My first listen of Supermodel was a disappointing one, disappointment I blame entirely on myself. Nothing else did an offbeat, happy feeling likeTorches and I’d been waiting for 3 years for the same band to give me that back. Mistake. The same is not always better. Despite not being what I had expected, further listenings enlightened me to what the band was looking for. This music isn’t as commercially accessible but it definitely is beautiful.
The chorus of lead track Are You What You Want To Be? gives a pleasant reminder of the band’s past life but quickly gives way to the dark, noir sound of the rest of the album. Front man Mark Foster’s wanderlust, exhibited by his years of travelling alone after the debut record to “explore music”, is definitely transferred to the sound of the album. It incorporates African and Eastern sounds throughout creating a fuller sound and depth to each song.
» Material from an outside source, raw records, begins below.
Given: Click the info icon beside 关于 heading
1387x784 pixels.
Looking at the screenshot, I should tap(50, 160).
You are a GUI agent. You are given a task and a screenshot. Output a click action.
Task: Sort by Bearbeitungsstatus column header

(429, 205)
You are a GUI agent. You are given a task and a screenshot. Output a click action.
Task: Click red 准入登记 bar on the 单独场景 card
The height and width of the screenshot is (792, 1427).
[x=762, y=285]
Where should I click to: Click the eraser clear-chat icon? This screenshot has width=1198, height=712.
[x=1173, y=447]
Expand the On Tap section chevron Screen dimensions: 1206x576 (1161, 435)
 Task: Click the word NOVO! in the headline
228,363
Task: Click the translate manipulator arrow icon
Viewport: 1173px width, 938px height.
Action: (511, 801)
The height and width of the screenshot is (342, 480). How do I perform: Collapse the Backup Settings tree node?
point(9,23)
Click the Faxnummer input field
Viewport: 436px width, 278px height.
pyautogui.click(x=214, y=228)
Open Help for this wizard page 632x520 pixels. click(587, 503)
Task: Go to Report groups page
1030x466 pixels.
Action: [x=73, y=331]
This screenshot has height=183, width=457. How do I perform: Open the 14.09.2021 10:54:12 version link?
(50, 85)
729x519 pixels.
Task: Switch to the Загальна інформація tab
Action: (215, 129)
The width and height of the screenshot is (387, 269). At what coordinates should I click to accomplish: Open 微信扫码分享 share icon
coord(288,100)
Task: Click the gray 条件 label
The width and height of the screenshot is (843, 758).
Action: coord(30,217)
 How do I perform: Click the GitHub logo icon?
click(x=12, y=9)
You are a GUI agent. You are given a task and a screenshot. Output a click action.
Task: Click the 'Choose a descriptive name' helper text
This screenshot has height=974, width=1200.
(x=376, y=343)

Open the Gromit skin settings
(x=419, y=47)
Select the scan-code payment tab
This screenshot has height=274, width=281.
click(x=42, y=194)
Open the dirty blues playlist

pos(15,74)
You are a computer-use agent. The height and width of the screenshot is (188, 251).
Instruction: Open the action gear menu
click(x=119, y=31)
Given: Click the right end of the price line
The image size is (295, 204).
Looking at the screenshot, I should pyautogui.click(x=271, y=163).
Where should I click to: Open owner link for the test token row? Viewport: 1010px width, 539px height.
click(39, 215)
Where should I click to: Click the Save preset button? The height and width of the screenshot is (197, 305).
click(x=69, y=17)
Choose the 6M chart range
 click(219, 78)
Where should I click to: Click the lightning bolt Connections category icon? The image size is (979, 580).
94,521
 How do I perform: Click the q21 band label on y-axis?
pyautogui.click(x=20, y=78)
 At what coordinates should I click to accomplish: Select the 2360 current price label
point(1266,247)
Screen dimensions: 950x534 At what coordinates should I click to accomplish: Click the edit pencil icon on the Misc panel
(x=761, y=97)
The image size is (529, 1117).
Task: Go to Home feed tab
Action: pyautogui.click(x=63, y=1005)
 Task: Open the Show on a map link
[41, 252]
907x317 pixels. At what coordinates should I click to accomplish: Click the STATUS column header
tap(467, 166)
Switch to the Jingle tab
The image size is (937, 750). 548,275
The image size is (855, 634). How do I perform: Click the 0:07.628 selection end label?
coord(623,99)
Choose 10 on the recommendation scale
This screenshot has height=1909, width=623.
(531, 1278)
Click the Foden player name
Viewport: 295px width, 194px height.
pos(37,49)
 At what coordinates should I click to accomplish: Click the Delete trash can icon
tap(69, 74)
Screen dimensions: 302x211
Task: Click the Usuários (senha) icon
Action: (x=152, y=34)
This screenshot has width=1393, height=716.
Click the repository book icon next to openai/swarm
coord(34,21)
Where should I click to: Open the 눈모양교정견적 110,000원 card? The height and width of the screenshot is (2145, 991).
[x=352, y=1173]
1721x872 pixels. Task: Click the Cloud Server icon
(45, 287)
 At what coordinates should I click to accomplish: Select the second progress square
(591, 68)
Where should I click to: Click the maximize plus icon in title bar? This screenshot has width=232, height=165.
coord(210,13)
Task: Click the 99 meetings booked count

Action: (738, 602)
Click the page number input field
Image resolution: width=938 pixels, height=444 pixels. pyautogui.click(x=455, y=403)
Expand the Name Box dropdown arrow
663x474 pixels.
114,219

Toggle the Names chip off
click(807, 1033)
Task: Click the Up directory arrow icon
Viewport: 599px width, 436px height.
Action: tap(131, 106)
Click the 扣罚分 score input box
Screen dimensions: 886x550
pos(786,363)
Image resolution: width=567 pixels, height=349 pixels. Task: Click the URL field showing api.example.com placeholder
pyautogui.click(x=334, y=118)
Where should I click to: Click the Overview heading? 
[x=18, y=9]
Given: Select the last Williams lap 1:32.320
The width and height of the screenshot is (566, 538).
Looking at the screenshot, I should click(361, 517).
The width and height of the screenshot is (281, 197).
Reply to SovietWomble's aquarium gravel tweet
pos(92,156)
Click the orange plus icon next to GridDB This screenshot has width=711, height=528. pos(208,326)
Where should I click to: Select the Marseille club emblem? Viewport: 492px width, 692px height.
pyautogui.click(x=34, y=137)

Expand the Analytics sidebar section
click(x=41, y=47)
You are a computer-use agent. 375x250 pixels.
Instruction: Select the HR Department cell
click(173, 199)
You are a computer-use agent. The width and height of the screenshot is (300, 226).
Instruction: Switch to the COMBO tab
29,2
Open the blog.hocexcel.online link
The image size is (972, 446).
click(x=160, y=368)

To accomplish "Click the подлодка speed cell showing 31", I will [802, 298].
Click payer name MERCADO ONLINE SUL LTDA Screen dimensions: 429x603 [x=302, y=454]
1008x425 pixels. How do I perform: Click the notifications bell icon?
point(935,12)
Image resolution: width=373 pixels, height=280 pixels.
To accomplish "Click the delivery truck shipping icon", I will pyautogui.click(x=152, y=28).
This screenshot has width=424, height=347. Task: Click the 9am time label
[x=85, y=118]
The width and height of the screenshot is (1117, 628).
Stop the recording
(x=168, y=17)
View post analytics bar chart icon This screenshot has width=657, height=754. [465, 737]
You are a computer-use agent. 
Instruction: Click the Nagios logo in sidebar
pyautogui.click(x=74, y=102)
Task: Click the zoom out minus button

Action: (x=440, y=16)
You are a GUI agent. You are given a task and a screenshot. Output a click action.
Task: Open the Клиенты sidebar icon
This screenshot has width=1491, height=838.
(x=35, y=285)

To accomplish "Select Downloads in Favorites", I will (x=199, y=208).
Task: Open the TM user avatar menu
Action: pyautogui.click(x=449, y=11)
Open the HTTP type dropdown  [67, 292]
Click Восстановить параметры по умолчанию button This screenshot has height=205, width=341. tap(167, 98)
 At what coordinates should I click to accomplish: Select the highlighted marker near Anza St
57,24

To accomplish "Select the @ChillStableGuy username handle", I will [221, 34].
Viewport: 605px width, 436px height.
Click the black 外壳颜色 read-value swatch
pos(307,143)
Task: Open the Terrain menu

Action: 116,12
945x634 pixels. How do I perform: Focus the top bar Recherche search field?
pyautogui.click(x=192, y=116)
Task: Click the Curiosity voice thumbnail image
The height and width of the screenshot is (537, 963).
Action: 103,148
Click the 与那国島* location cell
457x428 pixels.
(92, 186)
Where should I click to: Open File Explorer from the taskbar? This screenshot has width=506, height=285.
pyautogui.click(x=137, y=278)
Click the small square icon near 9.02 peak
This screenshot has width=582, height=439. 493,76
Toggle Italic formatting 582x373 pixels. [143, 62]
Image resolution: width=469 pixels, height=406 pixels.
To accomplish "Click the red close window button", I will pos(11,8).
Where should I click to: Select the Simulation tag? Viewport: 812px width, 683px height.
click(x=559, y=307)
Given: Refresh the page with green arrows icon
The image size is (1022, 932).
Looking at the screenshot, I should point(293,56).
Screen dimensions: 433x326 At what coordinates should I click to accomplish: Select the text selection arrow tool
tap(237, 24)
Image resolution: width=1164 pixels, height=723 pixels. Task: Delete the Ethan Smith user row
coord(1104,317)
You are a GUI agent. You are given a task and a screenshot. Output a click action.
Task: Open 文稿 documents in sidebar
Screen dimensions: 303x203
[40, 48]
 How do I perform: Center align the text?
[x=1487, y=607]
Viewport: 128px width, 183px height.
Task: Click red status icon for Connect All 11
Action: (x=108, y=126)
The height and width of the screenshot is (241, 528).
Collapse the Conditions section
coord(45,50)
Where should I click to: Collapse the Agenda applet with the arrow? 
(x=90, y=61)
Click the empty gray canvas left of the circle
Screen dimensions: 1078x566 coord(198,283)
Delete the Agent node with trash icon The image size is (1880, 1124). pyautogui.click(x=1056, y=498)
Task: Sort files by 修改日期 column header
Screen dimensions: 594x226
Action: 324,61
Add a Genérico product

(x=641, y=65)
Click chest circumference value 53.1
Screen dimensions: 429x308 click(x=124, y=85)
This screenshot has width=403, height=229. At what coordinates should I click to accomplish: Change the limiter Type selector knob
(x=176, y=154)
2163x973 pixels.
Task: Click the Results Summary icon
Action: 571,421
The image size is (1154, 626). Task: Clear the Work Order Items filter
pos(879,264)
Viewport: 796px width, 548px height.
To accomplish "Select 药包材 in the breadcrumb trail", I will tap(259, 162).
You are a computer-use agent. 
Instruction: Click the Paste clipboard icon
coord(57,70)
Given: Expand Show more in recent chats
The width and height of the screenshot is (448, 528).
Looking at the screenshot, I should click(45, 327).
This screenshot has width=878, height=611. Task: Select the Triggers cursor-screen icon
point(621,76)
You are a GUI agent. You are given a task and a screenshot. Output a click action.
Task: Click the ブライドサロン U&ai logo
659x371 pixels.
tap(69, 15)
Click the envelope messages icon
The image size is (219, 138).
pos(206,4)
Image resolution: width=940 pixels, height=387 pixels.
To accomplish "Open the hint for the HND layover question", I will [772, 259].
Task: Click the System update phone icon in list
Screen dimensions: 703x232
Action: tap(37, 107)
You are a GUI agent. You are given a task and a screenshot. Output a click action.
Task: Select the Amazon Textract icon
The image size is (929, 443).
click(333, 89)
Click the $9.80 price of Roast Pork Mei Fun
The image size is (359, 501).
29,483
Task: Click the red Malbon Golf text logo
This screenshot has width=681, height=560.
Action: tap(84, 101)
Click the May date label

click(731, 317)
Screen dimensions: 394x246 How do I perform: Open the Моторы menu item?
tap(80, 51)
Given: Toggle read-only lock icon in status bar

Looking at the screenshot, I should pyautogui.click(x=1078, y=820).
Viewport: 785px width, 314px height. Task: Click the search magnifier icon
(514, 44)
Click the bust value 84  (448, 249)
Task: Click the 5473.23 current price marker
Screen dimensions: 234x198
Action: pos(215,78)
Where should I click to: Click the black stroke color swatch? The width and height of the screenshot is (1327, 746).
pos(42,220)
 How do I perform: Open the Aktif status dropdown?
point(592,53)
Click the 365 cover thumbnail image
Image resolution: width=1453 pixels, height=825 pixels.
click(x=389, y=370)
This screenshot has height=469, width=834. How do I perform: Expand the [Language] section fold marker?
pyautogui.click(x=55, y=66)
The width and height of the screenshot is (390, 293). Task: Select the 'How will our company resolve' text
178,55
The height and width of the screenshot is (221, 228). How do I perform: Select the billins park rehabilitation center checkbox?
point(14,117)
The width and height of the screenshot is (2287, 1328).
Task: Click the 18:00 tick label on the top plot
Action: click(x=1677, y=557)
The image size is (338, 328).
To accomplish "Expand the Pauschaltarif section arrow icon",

Despite the change in sounds, Foster’s distinctive vocals and haunting song writing remain the same, however, his lyrics are plagued with themes of change, identity and belonging, obviously ideas with which he was battling on his travels. Previous influences are still visible in places, for example the track Goats in Trees sees Foster abandon his trademark tone for a much deeper vocal, much more strongly resembling an early Rufus Wainwright song than any other track onSupermodel. This seemingly rouge piece, though, is pleasantly refreshing. It reminds you that change has been an integral part of the making of this album and leaves you wondering what the future has in store for this shape-shifting ensemble.
Supermodel is truly an achievement. It sums up the life of Mark Foster, perfectly delivering his thoughts and feelings during a period of exploration and wonder. For old fans, this is not what you remembered. For music lovers, this is an inspiring example of a band achieving their creative aim and there’s beauty in that alone.